Stated problem A: Can you return everything from "Mickey McCarter: You’ve" down to "comes to Baltimore." in the Howard Jones interview, word for word?
Stated problem B: Could you sum up the Howard Jones interview in two sentences?

Text excerpt:
“Do you feel scared? I do, but I won’t stop and falter.”
So, sang Howard Jones in his smashing 1985 hit “Things Can Only Get Better,” which in my opinion perfectly framed Howard’s ethos. The Englishman is unflappably upbeat and optimistic, and he makes fantastically irresistible music still today.
Of course, Howard has been touring more than recording, and his latest journey finds him headlining the Retro Futura Tour, which stops locally at Pier Six Pavilion in Baltimore, Maryland, on July 30. (Retro Futura, the traveling retro festival, launches on July 18 in Los Angeles. Find a date near you on the Retro Futura website.)
Howard has retooled his catalog for the touring event, where he will perform with a five-piece band that welcomes the return of his longtime guitarist Robin Boult. Joining Howard Jones on the bill are the English Beat, Modern English, Men Without Hats, Katrina (formerly of Katrina and the Waves), and Annabella Lwin (formerly of Bow Wow Wow, standing in for Paul Young on July 30).
Parklife DC recently chatted with Howard about the importance of touring and why he’s doing so much of it, the power of optimism in music, and perfectionism and creativity in performance, particularly with his synthpop collaborator Robbie Bronniman.
Mickey McCarter: You’ve had several years’ association with the Retro Future Tour. And I’m wondering how it all came about and what can we expect to see from you on the tour when it comes to Baltimore.
Howard Jones: There’s no real story other than my agent in the US wanted me to headline a tour and put a lot of other bands on it! Well, it seemed like a good idea, and I’m really excited about doing it.
MM: I recently talked to Dave Wakeling of the English Beat, and he was really looking forward to the tour. And one of the things he really appreciated was that when you tour with artists like, say, Howard Jones and such, you find new fans because you have all these people in common across overlapping spheres discovering each other’s music. And then your fans, for example, will come and discover the English Beat and become fans of them also. [Read a Parklife DC interview with Dave Wakeling, who discusses his new songs and politics.]
Do you find that sort of thing happen yourself when you go into one of these large package tours?

Data excerpt:
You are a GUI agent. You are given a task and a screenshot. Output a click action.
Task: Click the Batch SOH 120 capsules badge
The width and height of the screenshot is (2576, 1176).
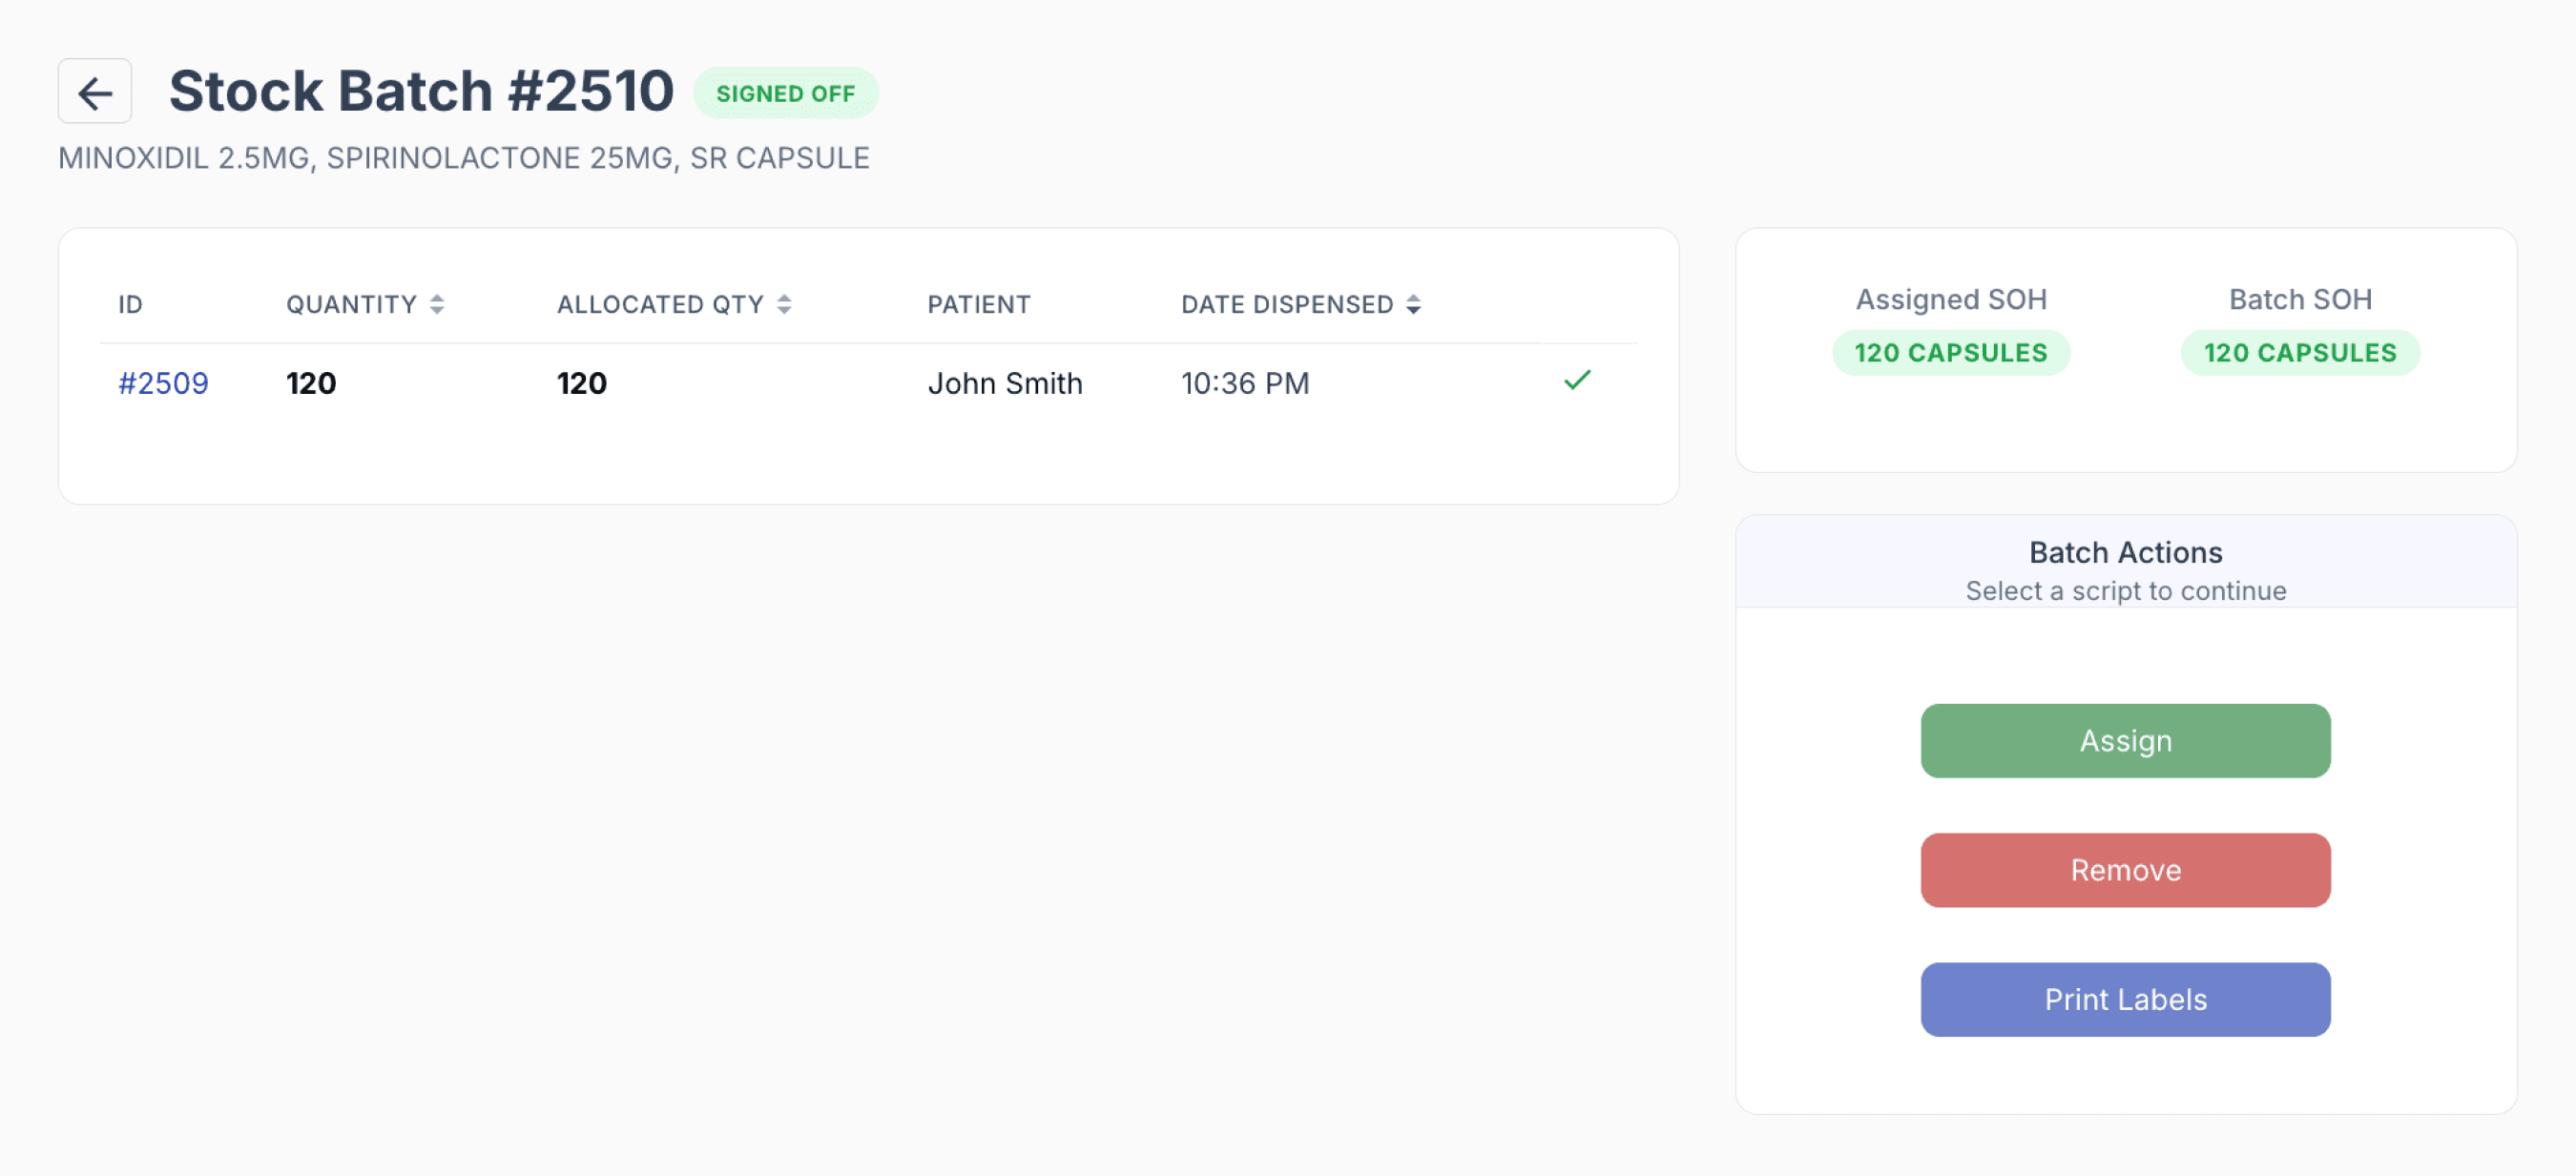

Output A:
Mickey McCarter: You’ve had several years’ association with the Retro Future Tour. And I’m wondering how it all came about and what can we expect to see from you on the tour when it comes to Baltimore.

Output B: Howard Jones is headlining the Retro Futura Tour, which stops at Pier Six Pavilion in Baltimore, Maryland, on July 30, and he will perform with a five-piece band that marks the return of his longtime guitarist Robin Boult. The bill also includes the English Beat, Modern English, Men Without Hats, Katrina, and Annabella Lwin, and Jones tells Parklife DC that the tour came about because his US agent wanted him to headline one with many other bands.